Online has been better than I feared for a late-Switch release. Koopathlon matchmaking fills quickly at sane hours and standard four-player board sessions are workable with friends. You’ll hear reports of the occasional lag spike in jumbo rooms, and friend lobbies cap below the full 20-player Koopathlon madness, but the net result is a mode that you can genuinely drop into solo, make some noise, and bounce out without babysitting a lobby. Locally, nothing beats four folks, snacks, and a friendly grudge; the seven boards are distinct enough to keep a long evening from looping too soon, and the huge minigame pool keeps repeats at bay. On my couch, weeknights blur into “just one more” and the trash talk hits maximum volume long before the turn counter does.
Super Mario Party Jamboree also keeps the Joy-Con party spirit alive with motion-centric side modes (mentioned above), which are literally like five-minute sugar hits that get people off the couch.
Update: 1 August 2025 (Switch 2 Edition)
Nintendo released a Nintendo Switch 2 Edition on 24 July 2025. In addition to the full game, it adds Jamboree TV, a side module with new minigames and features that lean on Switch 2 hardware; Joy-Con 2 mouse-style inputs, the system microphone, and support for a compatible USB-C camera accessory. An upgrade pack is available if you already own the original Switch release. When you boot into the classic Super Mario Party Jamboree mode on Switch 2, the core experience remains essentially the same as the 2024 version; the headline changes live inside Jamboree TV. For clarity: I don’t own the Switch 2 Edition. I’m running the original 2024 Super Mario Party Jamboree installed on my Switch 2; and will update this review if that changes.
Mario Party lives or dies on momentum, and Super Mario Party Jamboree rarely loses the beat.
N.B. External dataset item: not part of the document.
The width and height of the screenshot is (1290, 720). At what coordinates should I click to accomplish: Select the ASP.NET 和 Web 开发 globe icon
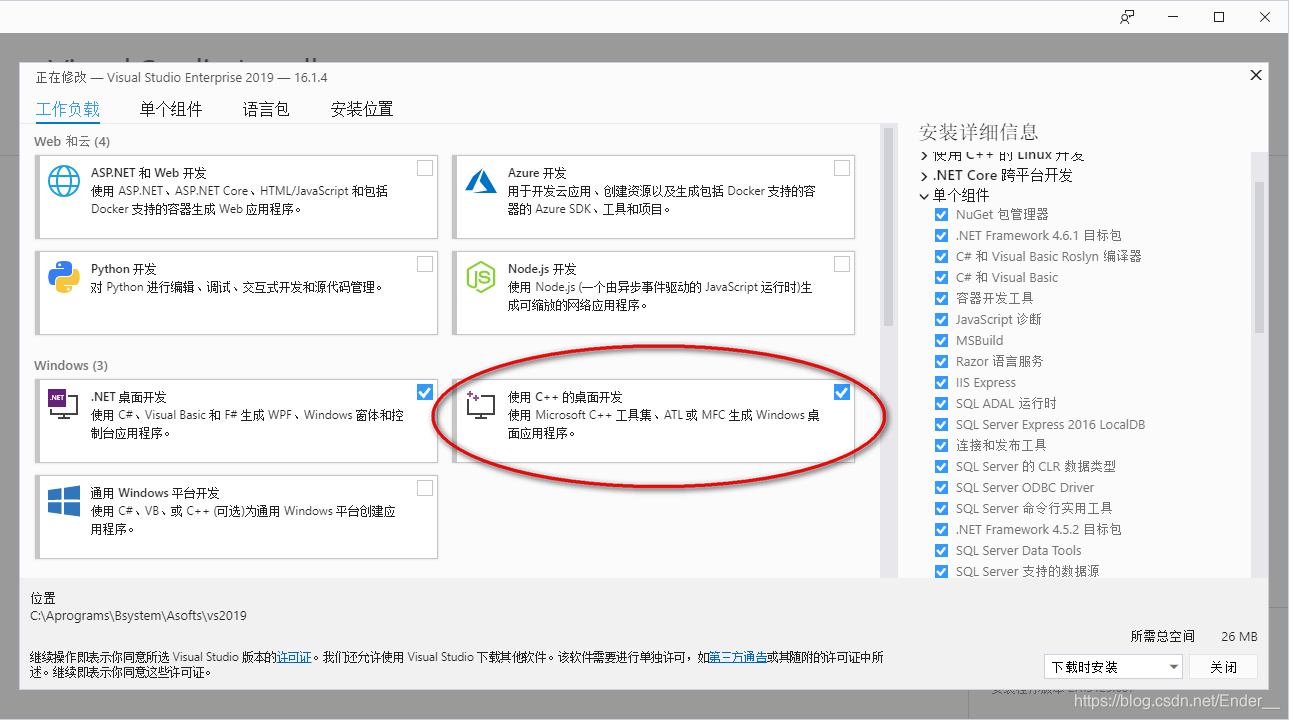click(64, 180)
The boards are playful without being fussy, the minigame hit rate is high, Koopathlon finally gives the series a real “jump in, compete, bail” online hook, and Kaboom Squad scratches the co-op itch when your party wants to aim the cannons the same way. If Superstars is the museum of greatest hits, Super Mario Party Jamboree is the modern arcade: bigger, brasher, and built for a crowd.
The game was released on 17 October 2024, and my review copy of Super Mario Party Jamboree was supplied by Nintendo Distributor South Africa. Super Mario Party Jamboree is available both “physically” and digitally. At the time of posting this review, Amazon has it available for R1,299 with next day delivery included, and the digital edition can be snagged via Nintendo eShop for R1,129.